Excerpt:
Almost before the echo of gunfire from the massacre at Ft. Hood had faded, the news media launched a pre-emptive rationalization for the slaughter committed by Muslim traitor Nidal Malik Hasan. To divert attention from the shooter's inconvenient name ("I cringe that he's Muslim," said Newsweek's Evan Thomas), the talking heads began speculating sympathetically about the fragile mental state of poor frazzled Hasan, who had never seen combat but nonetheless must have "snapped." After all, surely there could be no rational, ideological motive for the mass murder, which President Obama labeled "incomprehensible." And "it's certainly not about his religion, Islam," denied Senator Lindsey Graham. Indeed, from listening to such "experts" as irrelevant diet book author Dr. Phil ("this is not a well act"), you'd think that Hasan was the victim, not the fourteen dead* and the nearly thirty seriously wounded that he left in his heartless wake.
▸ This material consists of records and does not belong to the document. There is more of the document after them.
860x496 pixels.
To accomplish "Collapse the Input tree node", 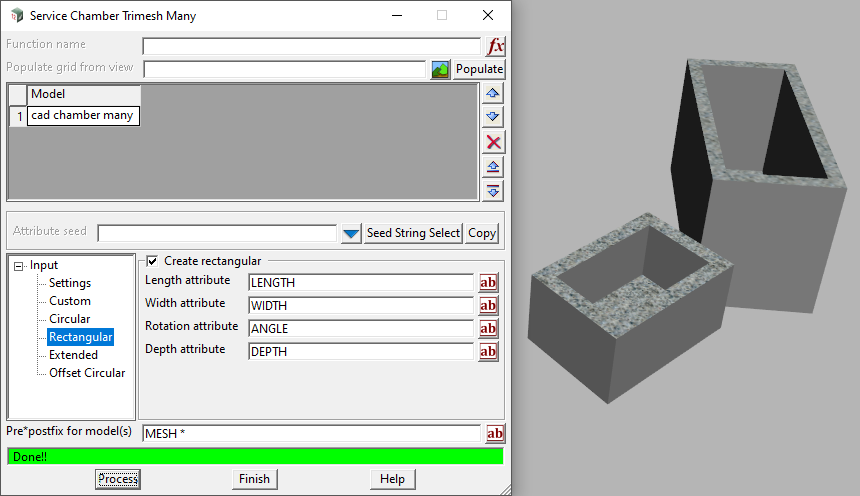I will [19, 265].
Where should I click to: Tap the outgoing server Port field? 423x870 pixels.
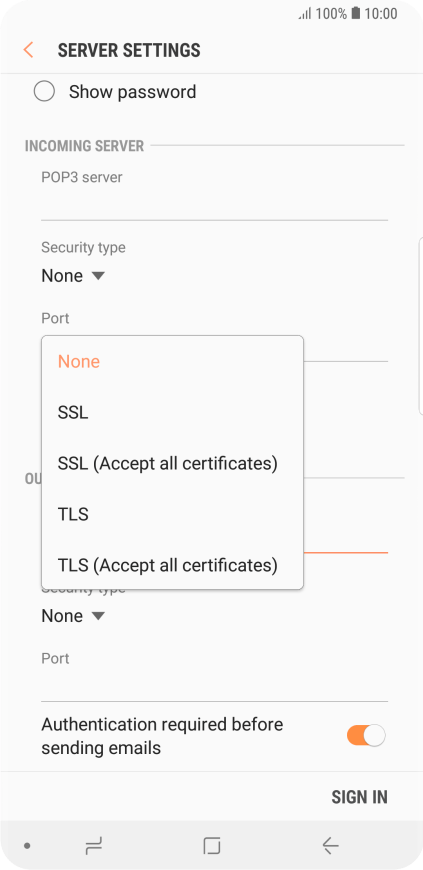(x=214, y=685)
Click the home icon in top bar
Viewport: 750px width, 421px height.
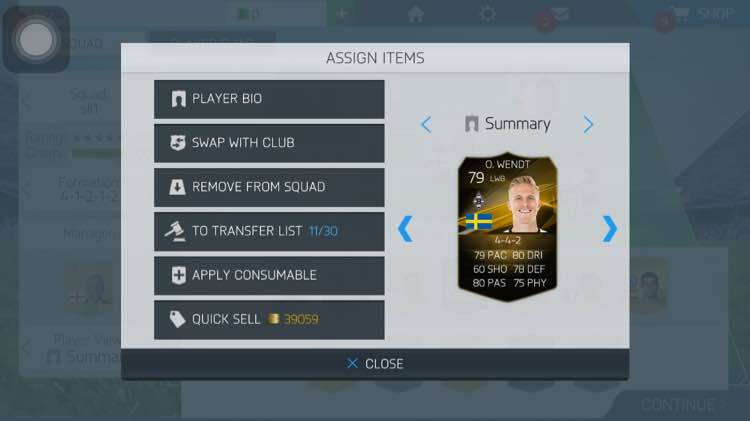pos(416,13)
Even as a mountain of accumulating evidence irrefutably exposed Hasan's act as premeditated violent jihad against the U.S. military, stubborn left-leaning commentators clung to their theory of mental derangement.
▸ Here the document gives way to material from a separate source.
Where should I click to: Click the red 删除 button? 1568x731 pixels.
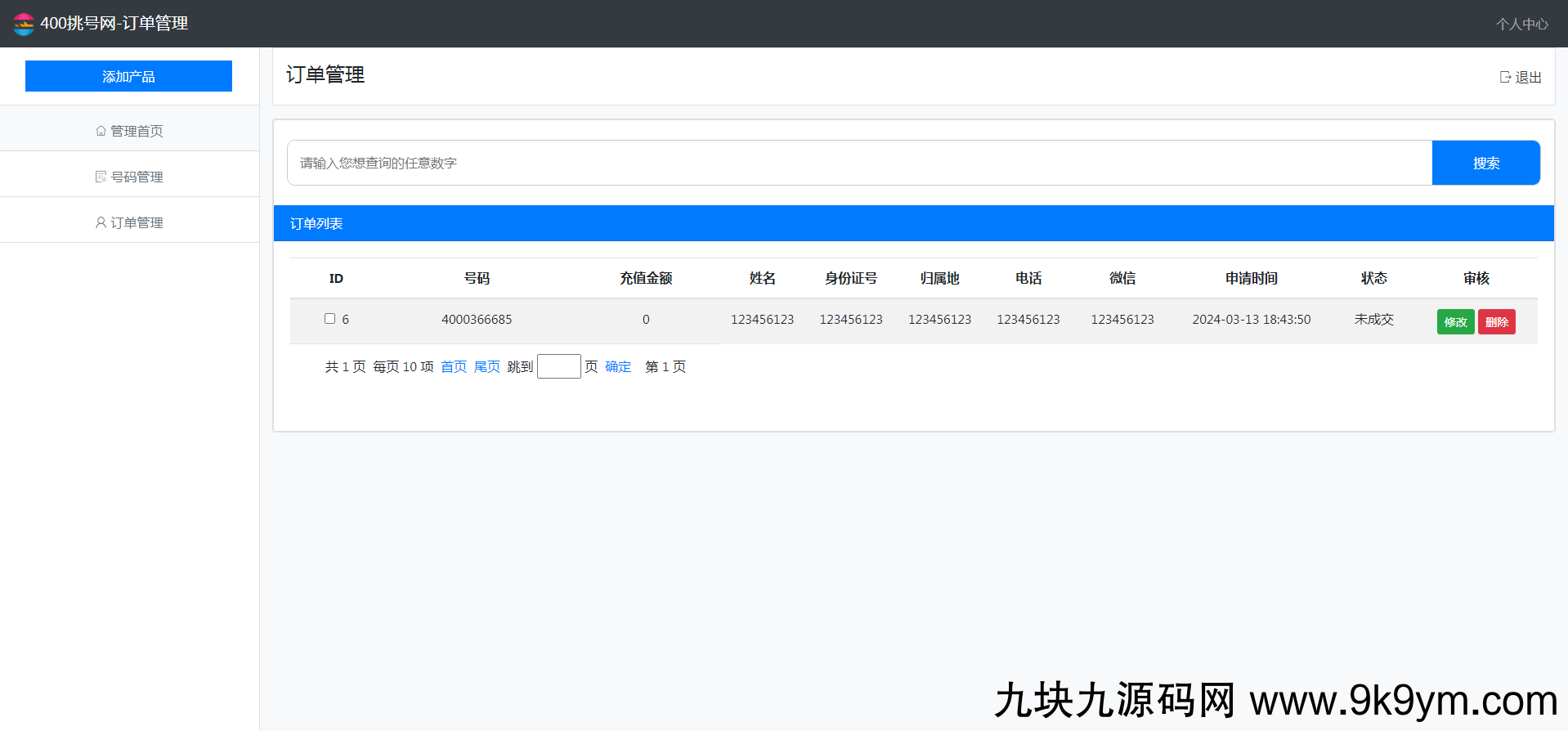(x=1496, y=322)
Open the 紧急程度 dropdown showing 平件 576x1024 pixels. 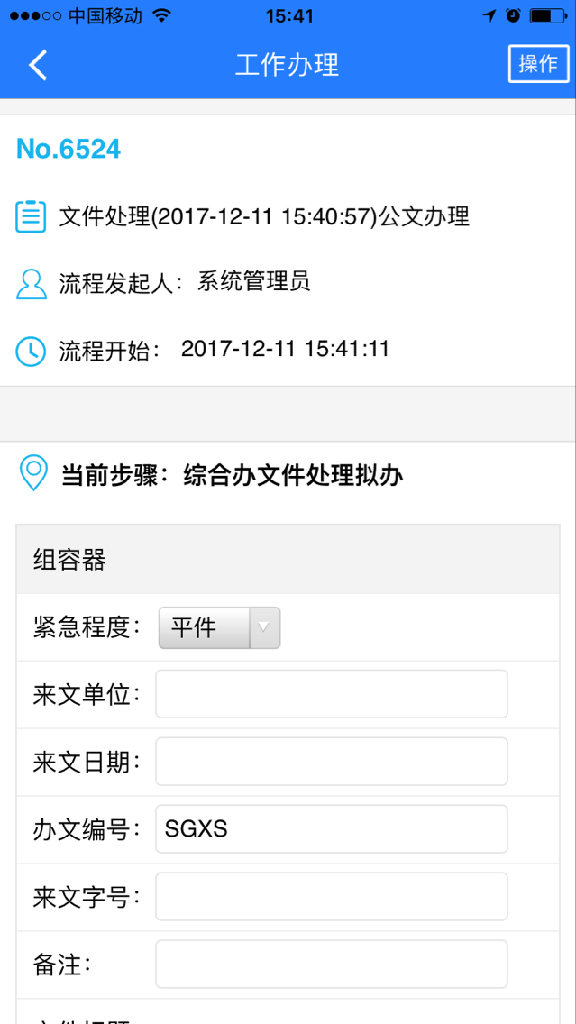tap(219, 628)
Meanwhile the national discussion has segued to our own collective insanity, political correctness, which we are now discovering paved the very way for the massacre. It is this cultural and mental straightjacket that forced a U.S. Army general to say diversity is more important than losing American lives; that compelled our Homeland Security Secretary to reassure the Arab world that we're doing everything we can to protect against a mythical Muslim backlash; that prevented people from speaking out about red flags that could have saved the lives of everyone murdered at Ft. Hood; and that prevents our officials from even naming the enemy. No such ailment afflicts the jihadists, however, who are celebrating Hasan as a hero, who have no problem acknowledging his ideological intent, and who recognize our political correctness as a self-inflicted fatal wound. Unlike our leaders and media elites, they don't sap their wartime focus with hand-wringing and navel-gazing.